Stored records
+++

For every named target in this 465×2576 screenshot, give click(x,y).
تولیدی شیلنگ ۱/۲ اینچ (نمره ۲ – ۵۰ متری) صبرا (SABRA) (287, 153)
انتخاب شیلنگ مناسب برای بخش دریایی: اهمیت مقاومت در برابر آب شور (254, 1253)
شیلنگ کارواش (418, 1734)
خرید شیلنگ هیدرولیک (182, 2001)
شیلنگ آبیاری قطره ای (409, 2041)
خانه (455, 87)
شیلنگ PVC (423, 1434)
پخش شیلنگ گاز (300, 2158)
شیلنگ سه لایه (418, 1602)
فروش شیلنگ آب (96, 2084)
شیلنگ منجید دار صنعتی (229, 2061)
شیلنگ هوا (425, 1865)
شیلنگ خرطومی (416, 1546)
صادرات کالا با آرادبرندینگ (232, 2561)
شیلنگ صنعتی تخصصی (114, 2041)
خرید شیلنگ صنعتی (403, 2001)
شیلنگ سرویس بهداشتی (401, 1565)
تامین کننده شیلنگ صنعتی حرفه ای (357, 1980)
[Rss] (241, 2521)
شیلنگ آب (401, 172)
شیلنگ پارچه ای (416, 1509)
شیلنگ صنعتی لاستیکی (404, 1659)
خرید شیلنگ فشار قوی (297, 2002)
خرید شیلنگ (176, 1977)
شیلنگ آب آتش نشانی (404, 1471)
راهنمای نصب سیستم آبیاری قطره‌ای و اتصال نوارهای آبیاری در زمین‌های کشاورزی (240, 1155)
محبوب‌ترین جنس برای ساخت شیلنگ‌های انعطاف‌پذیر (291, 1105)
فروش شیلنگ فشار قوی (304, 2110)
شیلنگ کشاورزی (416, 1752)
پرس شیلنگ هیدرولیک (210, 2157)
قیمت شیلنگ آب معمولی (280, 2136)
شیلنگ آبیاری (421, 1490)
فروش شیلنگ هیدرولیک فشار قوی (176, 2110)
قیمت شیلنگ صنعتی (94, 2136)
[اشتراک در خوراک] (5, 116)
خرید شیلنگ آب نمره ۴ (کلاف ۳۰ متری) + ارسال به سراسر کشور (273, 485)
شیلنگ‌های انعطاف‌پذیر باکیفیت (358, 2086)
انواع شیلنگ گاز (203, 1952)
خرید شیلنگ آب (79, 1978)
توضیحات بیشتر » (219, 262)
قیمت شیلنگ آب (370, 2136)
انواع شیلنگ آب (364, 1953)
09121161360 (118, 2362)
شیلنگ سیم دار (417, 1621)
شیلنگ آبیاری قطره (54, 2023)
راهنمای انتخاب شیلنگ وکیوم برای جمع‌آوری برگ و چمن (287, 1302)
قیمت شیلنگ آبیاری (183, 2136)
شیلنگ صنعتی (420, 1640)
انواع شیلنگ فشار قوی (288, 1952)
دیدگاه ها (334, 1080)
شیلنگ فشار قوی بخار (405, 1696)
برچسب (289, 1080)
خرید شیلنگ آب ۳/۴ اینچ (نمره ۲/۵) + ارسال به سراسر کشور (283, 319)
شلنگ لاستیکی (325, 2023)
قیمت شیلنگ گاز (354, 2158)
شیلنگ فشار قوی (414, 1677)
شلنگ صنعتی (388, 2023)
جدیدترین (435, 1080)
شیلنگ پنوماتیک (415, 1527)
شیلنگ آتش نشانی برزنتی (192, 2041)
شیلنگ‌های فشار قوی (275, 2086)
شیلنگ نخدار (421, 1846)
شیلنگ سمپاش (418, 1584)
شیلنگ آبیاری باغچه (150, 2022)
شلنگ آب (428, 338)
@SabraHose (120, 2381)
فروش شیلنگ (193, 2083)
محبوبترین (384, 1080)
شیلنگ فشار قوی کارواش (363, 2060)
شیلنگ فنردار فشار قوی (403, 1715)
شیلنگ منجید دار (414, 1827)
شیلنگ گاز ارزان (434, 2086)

+++

Task objective:
When you repeat the data, keep each line exactly as given.

Response:
For every named target in this 465×2576 screenshot, give click(x,y).
تولیدی شیلنگ ۱/۲ اینچ (نمره ۲ – ۵۰ متری) صبرا (SABRA) (287, 153)
انتخاب شیلنگ مناسب برای بخش دریایی: اهمیت مقاومت در برابر آب شور (254, 1253)
شیلنگ کارواش (418, 1734)
خرید شیلنگ هیدرولیک (182, 2001)
شیلنگ آبیاری قطره ای (409, 2041)
خانه (455, 87)
شیلنگ PVC (423, 1434)
پخش شیلنگ گاز (300, 2158)
شیلنگ سه لایه (418, 1602)
فروش شیلنگ آب (96, 2084)
شیلنگ منجید دار صنعتی (229, 2061)
شیلنگ هوا (425, 1865)
شیلنگ خرطومی (416, 1546)
صادرات کالا با آرادبرندینگ (232, 2561)
شیلنگ صنعتی تخصصی (114, 2041)
خرید شیلنگ صنعتی (403, 2001)
شیلنگ سرویس بهداشتی (401, 1565)
تامین کننده شیلنگ صنعتی حرفه ای (357, 1980)
[Rss] (241, 2521)
شیلنگ آب (401, 172)
شیلنگ پارچه ای (416, 1509)
شیلنگ صنعتی لاستیکی (404, 1659)
خرید شیلنگ فشار قوی (297, 2002)
خرید شیلنگ (176, 1977)
شیلنگ آب آتش نشانی (404, 1471)
راهنمای نصب سیستم آبیاری قطره‌ای و اتصال نوارهای آبیاری در زمین‌های کشاورزی (240, 1155)
محبوب‌ترین جنس برای ساخت شیلنگ‌های انعطاف‌پذیر (291, 1105)
فروش شیلنگ فشار قوی (304, 2110)
شیلنگ کشاورزی (416, 1752)
پرس شیلنگ هیدرولیک (210, 2157)
قیمت شیلنگ آب معمولی (280, 2136)
شیلنگ آبیاری (421, 1490)
فروش شیلنگ هیدرولیک فشار قوی (176, 2110)
قیمت شیلنگ صنعتی (94, 2136)
[اشتراک در خوراک] (5, 116)
خرید شیلنگ آب نمره ۴ (کلاف ۳۰ متری) + ارسال به سراسر کشور (273, 485)
شیلنگ‌های انعطاف‌پذیر باکیفیت (358, 2086)
انواع شیلنگ گاز (203, 1952)
خرید شیلنگ آب (79, 1978)
توضیحات بیشتر » (219, 262)
قیمت شیلنگ آب (370, 2136)
انواع شیلنگ آب (364, 1953)
09121161360 (118, 2362)
شیلنگ سیم دار (417, 1621)
شیلنگ آبیاری قطره (54, 2023)
راهنمای انتخاب شیلنگ وکیوم برای جمع‌آوری برگ و چمن (287, 1302)
قیمت شیلنگ آبیاری (183, 2136)
شیلنگ صنعتی (420, 1640)
انواع شیلنگ فشار قوی (288, 1952)
دیدگاه ها (334, 1080)
شیلنگ فشار قوی بخار (405, 1696)
برچسب (289, 1080)
خرید شیلنگ آب ۳/۴ اینچ (نمره ۲/۵) + ارسال به سراسر کشور (283, 319)
شلنگ لاستیکی (325, 2023)
قیمت شیلنگ گاز (354, 2158)
شیلنگ فشار قوی (414, 1677)
شلنگ صنعتی (388, 2023)
جدیدترین (435, 1080)
شیلنگ پنوماتیک (415, 1527)
شیلنگ آتش نشانی برزنتی (192, 2041)
شیلنگ‌های فشار قوی (275, 2086)
شیلنگ نخدار (421, 1846)
شیلنگ سمپاش (418, 1584)
شیلنگ آبیاری باغچه (150, 2022)
شلنگ آب (428, 338)
@SabraHose (120, 2381)
فروش شیلنگ (193, 2083)
محبوبترین (384, 1080)
شیلنگ فشار قوی کارواش (363, 2060)
شیلنگ فنردار فشار قوی (403, 1715)
شیلنگ منجید دار (414, 1827)
شیلنگ گاز ارزان (434, 2086)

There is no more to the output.